Disposable Components

These are mostly illustrative examples readily understandable for identity. Similar ones exist for the endpoints themselves: if we decide all endpoints are untrustworthy, then their access window must be minimized. We can compartmentalize the endpoint a user is on from its target system by placing their session into a segmented, isolated environment. Virtualization allows us to destroy session isolation environments and rebuild them from validated images over and over again. This method of disposable intermediate components means we do not need to trust that a user didn’t track mud, malware, or malicious actors into our clean environment when we granted them a session—at the end of their session we instead destroy the infrastructure they used. By destroying the intermediate endpoints, we delete malware and eject unauthorized users from our systems. Imagine the same practice in another field: medicine. Throwing away a medical glove is far easier than trying to scrub pathogens off our hands after treating a patient. We’ll still use soap and water (firewalls, intrusion detection and prevention, heuristic and signature-based defenses, etc.), but it’s far easier and less costly to prevent an infection rather than cure one when all it takes is a simple protective barrier.

Moving Target Defense

Let’s go back to that holy grail: a user’s identity. We talked about the original data we had to protect: their password. It’s what they know. But a password is not the only key piece of information an authorized user knows. They also know the location where they’re authenticating. This takes a moment to process, because we treat that information as commonplace. In our everyday lives we know the URLs of websites we visit, and then log into.

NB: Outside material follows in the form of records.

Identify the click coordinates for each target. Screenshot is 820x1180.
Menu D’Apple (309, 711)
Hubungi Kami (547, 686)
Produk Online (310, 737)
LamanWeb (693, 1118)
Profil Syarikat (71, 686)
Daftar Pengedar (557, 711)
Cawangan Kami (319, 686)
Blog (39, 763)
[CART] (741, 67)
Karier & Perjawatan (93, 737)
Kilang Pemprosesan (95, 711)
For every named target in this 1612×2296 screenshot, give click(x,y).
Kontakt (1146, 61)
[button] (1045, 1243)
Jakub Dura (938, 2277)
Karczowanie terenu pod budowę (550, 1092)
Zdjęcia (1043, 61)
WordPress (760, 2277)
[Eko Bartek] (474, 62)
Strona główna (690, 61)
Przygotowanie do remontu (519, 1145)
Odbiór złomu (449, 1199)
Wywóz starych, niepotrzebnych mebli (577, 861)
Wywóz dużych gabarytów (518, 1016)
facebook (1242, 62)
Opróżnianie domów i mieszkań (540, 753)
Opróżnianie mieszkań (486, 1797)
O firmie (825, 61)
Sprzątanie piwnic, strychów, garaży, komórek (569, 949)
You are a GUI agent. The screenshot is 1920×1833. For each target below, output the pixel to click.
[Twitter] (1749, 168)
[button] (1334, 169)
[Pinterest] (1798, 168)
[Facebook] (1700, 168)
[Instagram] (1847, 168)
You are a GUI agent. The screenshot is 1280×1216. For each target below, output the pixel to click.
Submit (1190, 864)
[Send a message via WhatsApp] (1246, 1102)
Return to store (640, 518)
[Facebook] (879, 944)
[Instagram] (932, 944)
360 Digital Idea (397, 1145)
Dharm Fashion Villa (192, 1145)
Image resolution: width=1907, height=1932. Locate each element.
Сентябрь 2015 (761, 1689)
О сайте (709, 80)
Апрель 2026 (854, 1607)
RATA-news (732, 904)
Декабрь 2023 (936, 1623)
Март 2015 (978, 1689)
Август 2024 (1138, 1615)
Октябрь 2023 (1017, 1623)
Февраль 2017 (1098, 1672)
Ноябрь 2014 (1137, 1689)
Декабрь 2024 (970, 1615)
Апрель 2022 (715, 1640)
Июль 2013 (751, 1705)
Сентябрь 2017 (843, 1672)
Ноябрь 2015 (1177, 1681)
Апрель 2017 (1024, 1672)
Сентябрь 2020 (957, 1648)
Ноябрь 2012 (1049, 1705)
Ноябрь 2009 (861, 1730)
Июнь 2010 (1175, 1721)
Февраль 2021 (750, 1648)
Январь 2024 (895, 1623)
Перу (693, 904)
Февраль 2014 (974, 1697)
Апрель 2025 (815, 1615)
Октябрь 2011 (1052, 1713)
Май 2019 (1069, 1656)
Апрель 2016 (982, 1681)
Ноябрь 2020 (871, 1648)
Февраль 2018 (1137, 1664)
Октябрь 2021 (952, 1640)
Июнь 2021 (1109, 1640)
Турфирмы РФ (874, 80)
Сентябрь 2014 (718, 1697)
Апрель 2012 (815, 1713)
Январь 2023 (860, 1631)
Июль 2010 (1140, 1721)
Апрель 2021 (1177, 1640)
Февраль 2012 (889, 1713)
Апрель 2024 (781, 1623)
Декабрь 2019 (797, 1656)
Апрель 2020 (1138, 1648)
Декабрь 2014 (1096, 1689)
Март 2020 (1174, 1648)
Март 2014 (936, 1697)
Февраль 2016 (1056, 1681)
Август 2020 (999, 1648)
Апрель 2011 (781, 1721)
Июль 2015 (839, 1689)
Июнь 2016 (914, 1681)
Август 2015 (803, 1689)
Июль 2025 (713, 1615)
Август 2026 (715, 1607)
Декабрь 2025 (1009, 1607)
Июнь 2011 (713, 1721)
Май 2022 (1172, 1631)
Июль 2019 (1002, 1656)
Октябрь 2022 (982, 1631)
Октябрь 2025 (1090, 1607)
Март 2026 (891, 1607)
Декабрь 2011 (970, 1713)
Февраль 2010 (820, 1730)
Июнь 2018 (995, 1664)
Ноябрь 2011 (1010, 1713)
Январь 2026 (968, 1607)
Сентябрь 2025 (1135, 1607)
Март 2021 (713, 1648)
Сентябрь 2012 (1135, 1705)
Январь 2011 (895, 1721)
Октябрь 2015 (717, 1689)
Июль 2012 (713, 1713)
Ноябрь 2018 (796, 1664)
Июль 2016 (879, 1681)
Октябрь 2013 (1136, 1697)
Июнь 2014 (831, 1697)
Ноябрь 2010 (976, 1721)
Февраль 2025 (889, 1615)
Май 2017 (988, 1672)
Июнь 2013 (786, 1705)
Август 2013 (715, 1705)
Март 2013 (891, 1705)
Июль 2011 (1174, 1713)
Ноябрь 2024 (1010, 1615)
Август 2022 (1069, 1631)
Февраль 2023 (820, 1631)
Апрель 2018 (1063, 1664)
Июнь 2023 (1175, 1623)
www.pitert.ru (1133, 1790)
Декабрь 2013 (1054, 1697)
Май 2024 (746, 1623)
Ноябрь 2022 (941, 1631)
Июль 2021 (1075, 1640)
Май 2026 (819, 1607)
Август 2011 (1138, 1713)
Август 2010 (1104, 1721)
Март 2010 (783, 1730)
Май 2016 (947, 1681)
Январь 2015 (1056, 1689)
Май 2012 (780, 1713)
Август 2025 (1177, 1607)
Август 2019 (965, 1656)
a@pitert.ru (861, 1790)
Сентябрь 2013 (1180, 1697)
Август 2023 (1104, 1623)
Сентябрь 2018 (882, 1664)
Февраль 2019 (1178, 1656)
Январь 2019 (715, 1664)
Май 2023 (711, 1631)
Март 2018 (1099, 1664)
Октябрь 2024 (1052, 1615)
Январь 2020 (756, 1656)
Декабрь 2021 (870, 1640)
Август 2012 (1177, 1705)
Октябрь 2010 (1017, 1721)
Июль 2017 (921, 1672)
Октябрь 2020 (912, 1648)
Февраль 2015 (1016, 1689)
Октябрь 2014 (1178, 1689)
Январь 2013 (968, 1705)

But take a step back and realize that if someone picks up a random password from the street, they don’t know where to use it. It’s not great the password is out there—they could write a script to start trying to log into every website out there—but that brute force guessing method is extremely time-expensive. Knowing where to log in means we know where to attack. Location data falls within the very first step of a successful attack, reconnaissance, on the dramatically named Cyber Kill Chain.

We deny the information needed to target an attack using a technology called moving target defense. When a session ends or an attack commences, we move the location of the entrance to the target systems. The attacker must find the entrance all over again before they can begin the process again. In the real world, this method of concealment and maneuver is commonplace: militaries user camouflage and highly mobile vehicles to evade detection and destruction. Nuclear submarines are prized far above missile silos. If, as a way of hiding in a conflict, you were asked to wear bright neon with a flashing light atop your head in the middle of an open field, and further told to broadcast your location—trusting your body armor to protect you—you would look at the requester with some askance. They’re surely mad. Yet we do precisely that all the time with static defenses and networks when we don’t safeguard the location of our critical systems.

Zero trust argues any information useful to accessing a system should be denied or destroyed at the earliest possible moment. By altering the entrance network topology, through the use of disposable components spread across and hidden within public cloud providers, we achieve the zero trust objective.